On Earth Day in 2009, I heard John Jeavons speak about the extent of global soil erosion and degradation, the dire consequences of continuing current destructive practices, as well as the potential of using natural systems to rebuild arable soil. I was profoundly moved by the scope of the challenge as well as the beauty of the solution, AND that there was something we could do—that I could do—to replenish this precious resource. I had never thought of being a farmer before that day, but when I wrote to John that evening to express my interest in supporting his work and Ecology Action, I knew without a doubt that I had to learn to grow soil and food using the GB method and to share that knowledge and practice with others.

The opportunity to work with Ecology Action and to manage the Common Ground Garden came through a serendipitous series of events. Almost a year after first learning about GB, I sat down with my college advisor, Bill Burnett, for advice on finding and developing a design project relating to small-scale agriculture for the culminating design class of my degree. Incredibly, when Bill was still studying Product Design, he had designed two tools: a pedal-powered thresher and a welded digging tool called a U-bar, both in collaboration with John and Ecology Action. With this new-found connection and inspiration, I sought to find a design project that I could work on with Ecology Action. In the process, I visited Ecology Action’s research garden as well as the mini-farm at Golden Rule. I was convinced of the effectiveness of the GB method and enamored with the lifestyle of the gardeners who lived it. When the opportunity to initially work in and ultimately to manage the Common Ground Garden in Palo Alto arose, I was thrilled to have found a way to learn, live, and teach GB.

Zuzanna in the gardenThe garden is a half-acre piece of land where we have put in more than 2,800 sq ft of biologically intensive garden beds and compost piles. The garden seeks to transform our students' and visitors' relationship to food, and to motivate them to grow their own food through biologically intensive, more sustainable gardening. The unlikely proximity of six schools that collectively serve 3000 students—all of which are within a 15-minute walk of the garden—has led us to develop classes and programming with a vision of educating our students to become “good eaters.” We strive to give students experiences and lessons that enable them to develop a firm understanding of how to make food choices that positively impact their bodies, the environment, and the people who produce their food. We find that completing the cycle from seed to bread (or grain bowl) can be very profound for students, who think bread manifests in a plastic bag in the supermarket. In addition to working directly with students, we seek to develop and publish curricula firmly rooted in GB, as well as state standards of education.

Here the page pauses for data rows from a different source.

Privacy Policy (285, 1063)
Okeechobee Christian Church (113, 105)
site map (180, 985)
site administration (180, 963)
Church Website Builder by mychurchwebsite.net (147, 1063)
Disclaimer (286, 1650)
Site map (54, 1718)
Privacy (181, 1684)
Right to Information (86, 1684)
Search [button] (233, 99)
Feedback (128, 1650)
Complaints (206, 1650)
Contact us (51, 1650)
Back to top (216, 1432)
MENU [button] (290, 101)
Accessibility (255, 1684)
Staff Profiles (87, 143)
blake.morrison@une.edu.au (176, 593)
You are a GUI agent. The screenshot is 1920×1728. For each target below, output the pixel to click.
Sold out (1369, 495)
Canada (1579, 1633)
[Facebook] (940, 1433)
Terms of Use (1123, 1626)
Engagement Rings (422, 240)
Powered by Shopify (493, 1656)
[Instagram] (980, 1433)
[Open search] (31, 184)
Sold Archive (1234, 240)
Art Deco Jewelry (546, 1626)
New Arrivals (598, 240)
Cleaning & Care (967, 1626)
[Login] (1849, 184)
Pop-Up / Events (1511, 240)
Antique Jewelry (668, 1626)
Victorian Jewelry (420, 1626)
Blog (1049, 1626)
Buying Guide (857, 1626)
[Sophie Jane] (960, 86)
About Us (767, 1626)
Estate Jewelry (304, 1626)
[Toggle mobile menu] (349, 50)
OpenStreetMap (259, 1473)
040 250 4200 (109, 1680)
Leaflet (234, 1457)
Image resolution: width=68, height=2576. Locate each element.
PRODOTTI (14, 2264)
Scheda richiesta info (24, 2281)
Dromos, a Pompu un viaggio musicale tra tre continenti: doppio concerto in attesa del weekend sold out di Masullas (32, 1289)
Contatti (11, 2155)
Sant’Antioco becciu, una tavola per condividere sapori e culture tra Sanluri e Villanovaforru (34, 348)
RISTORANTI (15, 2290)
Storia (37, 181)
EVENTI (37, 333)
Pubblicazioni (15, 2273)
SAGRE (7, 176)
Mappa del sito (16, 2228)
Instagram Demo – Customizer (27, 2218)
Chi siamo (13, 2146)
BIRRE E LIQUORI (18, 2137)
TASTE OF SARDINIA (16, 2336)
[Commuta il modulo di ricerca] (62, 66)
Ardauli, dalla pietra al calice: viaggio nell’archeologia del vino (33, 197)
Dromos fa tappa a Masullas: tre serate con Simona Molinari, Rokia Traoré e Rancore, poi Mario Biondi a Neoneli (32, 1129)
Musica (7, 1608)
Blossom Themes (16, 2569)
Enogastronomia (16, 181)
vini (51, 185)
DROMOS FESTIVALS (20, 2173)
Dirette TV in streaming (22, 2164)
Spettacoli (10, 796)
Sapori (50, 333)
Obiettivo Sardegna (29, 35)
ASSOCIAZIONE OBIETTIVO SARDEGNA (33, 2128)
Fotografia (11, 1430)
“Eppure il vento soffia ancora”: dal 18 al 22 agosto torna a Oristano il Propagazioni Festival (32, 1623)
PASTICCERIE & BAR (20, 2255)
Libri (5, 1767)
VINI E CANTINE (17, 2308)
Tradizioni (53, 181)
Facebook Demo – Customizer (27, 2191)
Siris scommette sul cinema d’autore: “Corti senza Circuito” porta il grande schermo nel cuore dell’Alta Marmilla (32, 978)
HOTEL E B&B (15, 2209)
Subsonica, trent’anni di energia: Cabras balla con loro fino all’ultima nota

 Depending on the time of year when you stop by the garden, you might find preschool students with their magnifying lenses identifying garden friends (worms) and foes (slugs and snails), elementary students preparing the soil and tracking the sun for their sunflower house design, “middle schoolers” harvesting, threshing and winnowing wheat, and high school students learning about the place of quinoa and amaranth in ancient Aztec and Incan culture. We find that when students participate in growing and preparing organic grains, fruits and vegetables, they are enthusiastic about eating them. Observing our students’ wonder grow as they see their seedlings germinate or watching them pull up carrots for the first time, is all the motivation I need to get ready for a new round of transplanting carrots on 3-inch centers! 

Working at the Common Ground Garden has proved a fine rabbit hole to land in and has fulfilled my search for a context for design thinking, as well as for a restorative environmental solution.